*Exercise*
Give the number of lines in the records below that include "Identify", and nothing more.

*Supplied information*
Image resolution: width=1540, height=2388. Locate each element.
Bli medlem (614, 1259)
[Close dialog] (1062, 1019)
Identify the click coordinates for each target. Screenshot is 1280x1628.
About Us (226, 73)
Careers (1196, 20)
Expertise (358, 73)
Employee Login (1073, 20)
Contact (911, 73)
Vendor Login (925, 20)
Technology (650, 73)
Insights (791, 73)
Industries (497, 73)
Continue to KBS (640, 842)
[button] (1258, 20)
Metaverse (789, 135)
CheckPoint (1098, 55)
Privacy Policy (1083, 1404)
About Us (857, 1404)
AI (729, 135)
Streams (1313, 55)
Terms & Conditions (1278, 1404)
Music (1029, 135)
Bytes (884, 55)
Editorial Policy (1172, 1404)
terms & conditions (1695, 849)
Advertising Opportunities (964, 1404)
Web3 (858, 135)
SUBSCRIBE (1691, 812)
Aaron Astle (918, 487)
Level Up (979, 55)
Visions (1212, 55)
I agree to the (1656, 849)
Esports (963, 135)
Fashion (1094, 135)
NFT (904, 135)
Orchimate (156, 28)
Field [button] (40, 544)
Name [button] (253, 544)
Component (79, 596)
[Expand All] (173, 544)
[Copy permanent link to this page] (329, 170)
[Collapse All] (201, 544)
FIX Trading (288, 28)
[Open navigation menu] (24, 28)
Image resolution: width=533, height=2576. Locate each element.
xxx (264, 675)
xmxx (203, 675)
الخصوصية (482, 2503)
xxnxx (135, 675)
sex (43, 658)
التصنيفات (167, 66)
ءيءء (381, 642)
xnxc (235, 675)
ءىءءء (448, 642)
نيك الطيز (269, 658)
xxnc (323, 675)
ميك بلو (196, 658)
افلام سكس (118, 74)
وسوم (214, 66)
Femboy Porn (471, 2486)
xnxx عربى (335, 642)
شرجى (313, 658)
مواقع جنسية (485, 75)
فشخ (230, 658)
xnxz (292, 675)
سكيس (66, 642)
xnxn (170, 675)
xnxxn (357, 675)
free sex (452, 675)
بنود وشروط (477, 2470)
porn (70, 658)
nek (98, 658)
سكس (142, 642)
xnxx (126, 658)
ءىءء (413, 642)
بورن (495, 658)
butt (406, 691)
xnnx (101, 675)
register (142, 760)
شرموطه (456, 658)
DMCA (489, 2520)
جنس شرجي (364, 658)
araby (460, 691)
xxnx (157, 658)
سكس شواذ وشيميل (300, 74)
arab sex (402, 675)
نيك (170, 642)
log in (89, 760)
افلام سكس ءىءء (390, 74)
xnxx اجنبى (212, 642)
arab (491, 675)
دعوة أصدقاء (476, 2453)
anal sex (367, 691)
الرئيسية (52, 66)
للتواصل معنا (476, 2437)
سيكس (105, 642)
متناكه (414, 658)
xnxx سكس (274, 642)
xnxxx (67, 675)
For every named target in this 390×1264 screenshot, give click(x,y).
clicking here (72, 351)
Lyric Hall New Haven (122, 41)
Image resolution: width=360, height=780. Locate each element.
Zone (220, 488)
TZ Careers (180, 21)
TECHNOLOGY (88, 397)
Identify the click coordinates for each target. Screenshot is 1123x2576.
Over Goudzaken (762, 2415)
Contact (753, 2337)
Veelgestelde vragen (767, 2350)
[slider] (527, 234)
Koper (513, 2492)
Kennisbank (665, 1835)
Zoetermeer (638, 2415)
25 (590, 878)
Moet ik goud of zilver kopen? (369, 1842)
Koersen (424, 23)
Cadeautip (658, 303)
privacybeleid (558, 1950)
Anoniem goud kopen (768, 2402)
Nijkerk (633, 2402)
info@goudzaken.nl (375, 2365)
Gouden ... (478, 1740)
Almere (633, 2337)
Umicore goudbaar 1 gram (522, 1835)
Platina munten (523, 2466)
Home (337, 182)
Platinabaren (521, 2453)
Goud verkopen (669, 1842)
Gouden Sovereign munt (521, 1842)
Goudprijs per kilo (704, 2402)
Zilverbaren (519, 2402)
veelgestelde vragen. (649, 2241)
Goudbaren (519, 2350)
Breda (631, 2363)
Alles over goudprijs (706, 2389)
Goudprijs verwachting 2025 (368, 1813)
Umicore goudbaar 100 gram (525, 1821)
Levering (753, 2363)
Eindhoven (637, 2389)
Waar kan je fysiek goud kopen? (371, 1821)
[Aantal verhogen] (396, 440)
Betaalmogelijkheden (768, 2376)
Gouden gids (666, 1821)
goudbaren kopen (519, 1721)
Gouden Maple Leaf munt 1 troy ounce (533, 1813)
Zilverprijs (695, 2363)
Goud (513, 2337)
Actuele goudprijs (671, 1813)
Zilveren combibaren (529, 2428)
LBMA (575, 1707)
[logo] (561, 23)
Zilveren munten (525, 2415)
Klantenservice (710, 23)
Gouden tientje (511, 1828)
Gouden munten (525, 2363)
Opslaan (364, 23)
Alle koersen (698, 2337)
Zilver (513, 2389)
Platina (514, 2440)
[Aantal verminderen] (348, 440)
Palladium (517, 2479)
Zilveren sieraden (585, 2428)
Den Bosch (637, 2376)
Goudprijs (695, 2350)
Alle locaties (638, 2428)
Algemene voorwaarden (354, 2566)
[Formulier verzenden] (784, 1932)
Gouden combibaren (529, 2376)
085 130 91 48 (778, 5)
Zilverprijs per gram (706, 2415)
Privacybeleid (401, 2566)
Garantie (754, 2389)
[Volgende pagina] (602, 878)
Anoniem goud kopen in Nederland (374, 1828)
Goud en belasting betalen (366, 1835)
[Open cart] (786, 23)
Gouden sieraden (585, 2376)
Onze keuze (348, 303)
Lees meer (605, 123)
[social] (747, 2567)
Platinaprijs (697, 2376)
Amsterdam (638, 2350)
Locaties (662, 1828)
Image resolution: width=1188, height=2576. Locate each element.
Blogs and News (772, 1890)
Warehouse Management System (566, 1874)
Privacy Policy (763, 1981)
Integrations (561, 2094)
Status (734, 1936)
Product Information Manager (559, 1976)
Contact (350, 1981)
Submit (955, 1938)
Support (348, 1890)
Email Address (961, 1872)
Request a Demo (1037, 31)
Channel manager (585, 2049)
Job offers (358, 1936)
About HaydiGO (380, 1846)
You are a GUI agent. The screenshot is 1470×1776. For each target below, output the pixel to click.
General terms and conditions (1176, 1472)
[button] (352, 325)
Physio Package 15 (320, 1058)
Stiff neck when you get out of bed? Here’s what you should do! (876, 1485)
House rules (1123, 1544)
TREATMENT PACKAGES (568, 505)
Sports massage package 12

*Response area*
2